Haneen Zreika (born 15 April 1999) is an Australian rules footballer playing for the Greater Western Sydney Giants in the AFL Women's (AFLW). She is the first person of Lebanese descent, and the first Muslim, to play in the AFL Women's. Initially a rugby league player, Zreika switched to Australian rules football when she was 15 years old. Zreika played in the AFL Sydney competition before she was drafted by Greater Western Sydney in the 2017 rookie draft. She was delisted by the Giants at the end of the 2018 season, but was later re-selected in the 2018 draft after a strong season in the AFL Sydney. Zreika made her AFLW debut in the opening round of the 2019 season and was nominated for the 2019 AFL Women's Rising Star award in round 7.

== Early life ==
Zreika grew up in western Sydney, the youngest of five siblings. She played rugby league with her two older brothers and supported the Canterbury Bulldogs. Her mother had migrated to Australia from Lebanon when she was 16. Zreika competed in a mixed-gender rugby competition from the age of six, but was forced to stop playing when she was 12 because there were no competitions for girls of her age. She first encountered Australian rules football when she was 15; her sports teacher at Strathfield South High School invited her to a clinic scouting multicultural players. Zreika was introduced to the Auburn-Penrith Giants and began playing for them a year later in the top women's division of the AFL Sydney. She competed in the 2016 AFL Youth Girls National Championships for a combined New South Wales and Australian Capital Territory side.

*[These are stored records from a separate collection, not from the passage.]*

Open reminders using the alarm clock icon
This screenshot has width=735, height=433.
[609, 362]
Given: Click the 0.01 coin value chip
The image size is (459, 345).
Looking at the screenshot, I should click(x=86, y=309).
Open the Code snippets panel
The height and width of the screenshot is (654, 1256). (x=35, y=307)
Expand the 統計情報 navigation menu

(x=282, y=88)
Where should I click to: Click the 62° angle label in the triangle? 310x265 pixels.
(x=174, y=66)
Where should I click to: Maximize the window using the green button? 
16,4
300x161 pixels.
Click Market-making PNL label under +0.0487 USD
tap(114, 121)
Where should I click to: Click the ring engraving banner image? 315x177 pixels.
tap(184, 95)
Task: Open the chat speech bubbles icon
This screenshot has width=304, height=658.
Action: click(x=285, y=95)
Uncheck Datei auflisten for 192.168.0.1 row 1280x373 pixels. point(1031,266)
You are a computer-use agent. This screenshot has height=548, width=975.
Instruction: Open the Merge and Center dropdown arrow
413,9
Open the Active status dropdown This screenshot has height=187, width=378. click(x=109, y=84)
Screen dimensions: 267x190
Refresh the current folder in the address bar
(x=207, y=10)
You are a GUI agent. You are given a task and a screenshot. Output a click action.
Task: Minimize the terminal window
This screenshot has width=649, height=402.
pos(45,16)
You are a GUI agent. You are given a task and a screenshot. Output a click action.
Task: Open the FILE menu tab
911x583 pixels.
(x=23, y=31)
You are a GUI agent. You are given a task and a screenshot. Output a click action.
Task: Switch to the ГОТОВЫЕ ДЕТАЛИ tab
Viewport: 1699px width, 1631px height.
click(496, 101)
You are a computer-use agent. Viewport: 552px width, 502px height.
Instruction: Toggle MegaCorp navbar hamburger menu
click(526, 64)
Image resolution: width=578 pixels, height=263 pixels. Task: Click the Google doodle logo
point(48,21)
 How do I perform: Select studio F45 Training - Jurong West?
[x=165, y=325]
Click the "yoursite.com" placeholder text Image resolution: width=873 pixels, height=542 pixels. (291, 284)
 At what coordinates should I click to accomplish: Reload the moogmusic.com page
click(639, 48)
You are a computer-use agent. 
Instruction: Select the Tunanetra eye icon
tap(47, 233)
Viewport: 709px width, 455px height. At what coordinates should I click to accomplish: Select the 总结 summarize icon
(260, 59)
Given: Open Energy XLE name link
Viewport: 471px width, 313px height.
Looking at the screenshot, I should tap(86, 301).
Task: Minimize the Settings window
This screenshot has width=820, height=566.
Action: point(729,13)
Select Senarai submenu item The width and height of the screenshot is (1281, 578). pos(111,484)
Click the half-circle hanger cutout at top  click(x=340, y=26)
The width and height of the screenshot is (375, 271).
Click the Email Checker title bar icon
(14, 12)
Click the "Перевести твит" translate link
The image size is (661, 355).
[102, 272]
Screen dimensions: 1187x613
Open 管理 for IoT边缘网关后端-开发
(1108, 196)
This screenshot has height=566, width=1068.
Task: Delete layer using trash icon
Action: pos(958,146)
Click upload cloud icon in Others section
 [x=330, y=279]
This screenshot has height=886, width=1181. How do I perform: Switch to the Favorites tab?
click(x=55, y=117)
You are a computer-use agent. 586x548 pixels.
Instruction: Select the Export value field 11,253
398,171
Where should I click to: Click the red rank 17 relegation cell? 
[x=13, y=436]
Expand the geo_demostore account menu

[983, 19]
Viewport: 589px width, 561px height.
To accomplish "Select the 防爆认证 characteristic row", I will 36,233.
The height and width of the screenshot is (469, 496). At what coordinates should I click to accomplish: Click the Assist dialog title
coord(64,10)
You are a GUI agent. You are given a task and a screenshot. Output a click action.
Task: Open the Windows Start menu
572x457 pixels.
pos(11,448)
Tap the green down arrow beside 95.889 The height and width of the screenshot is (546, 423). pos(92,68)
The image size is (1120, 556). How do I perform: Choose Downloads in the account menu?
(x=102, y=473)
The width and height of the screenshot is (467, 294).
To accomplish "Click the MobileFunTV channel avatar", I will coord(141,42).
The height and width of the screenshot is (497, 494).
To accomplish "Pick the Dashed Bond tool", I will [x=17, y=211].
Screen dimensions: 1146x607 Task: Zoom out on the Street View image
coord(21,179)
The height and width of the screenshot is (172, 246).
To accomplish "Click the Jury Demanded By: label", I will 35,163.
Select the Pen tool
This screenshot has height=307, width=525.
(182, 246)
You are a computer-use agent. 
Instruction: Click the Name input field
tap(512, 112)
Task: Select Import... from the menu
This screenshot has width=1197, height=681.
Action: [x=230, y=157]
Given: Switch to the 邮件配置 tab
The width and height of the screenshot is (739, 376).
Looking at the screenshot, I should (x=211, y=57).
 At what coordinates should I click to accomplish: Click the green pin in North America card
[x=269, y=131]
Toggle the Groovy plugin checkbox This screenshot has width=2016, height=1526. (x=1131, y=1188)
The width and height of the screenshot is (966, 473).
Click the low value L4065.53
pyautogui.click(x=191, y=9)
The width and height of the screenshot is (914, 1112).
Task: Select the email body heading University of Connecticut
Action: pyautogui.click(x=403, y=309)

In 2017, Zreika was named in the inaugural AFLW Academy, one of 33 prospective female players. As part of this squad she took part in various training camps and activities. She made a brief return to rugby league in the under-18 division of the Tarsha Gale Cup, playing as a hooker for Canterbury in the final. Zreika was named as a midfielder among 54 players in 2017 AFL Women's Under 18 Championships All-Australian squad after her performance at the competition, but did not make the final team. She tested at the AFLW draft combine in the lead-up to the 2017 draft, finishing third in the two-kilometre time trial and seventh in the yo-yo endurance test. Zreika was anticipated to be drafted by Greater Western Sydney as they were the only AFLW club in New South Wales.

== AFLW career ==
The Giants overlooked Zreika in the national draft, but later selected her with the first pick in the rookie draft. She did not play a game in 2018 and was delisted at the end of the season. Zreika returned to the Auburn-Penrith Giants and won 17 votes in the 2018 Mostyn Medal (AFL Sydney's women's best and fairest). This equalled the tally of the overall winner Pippa Smythe; however, Zreika was ineligible because of an earlier suspension.

Zreika was relisted by the Giants with pick 69 in the 2018 AFLW draft. She debuted in the opening round of the 2019 season against . In round 7, on the day of the Christchurch mosque shootings, Zreika kicked her first AFLW goal against . Players observed a minute of silence prior to the match and wore black armbands. Zreika received the final nomination for the 2019 AFL Women's Rising Star award after collecting 17 disposals – a personal best – seven tackles and four clearances. She played five matches for the season.

In January 2022, Zreika decided to opt out of playing in the AFLW Pride Round after "deciding the jumper does not align with her religious beliefs." She repeated this in 2023 and 2024.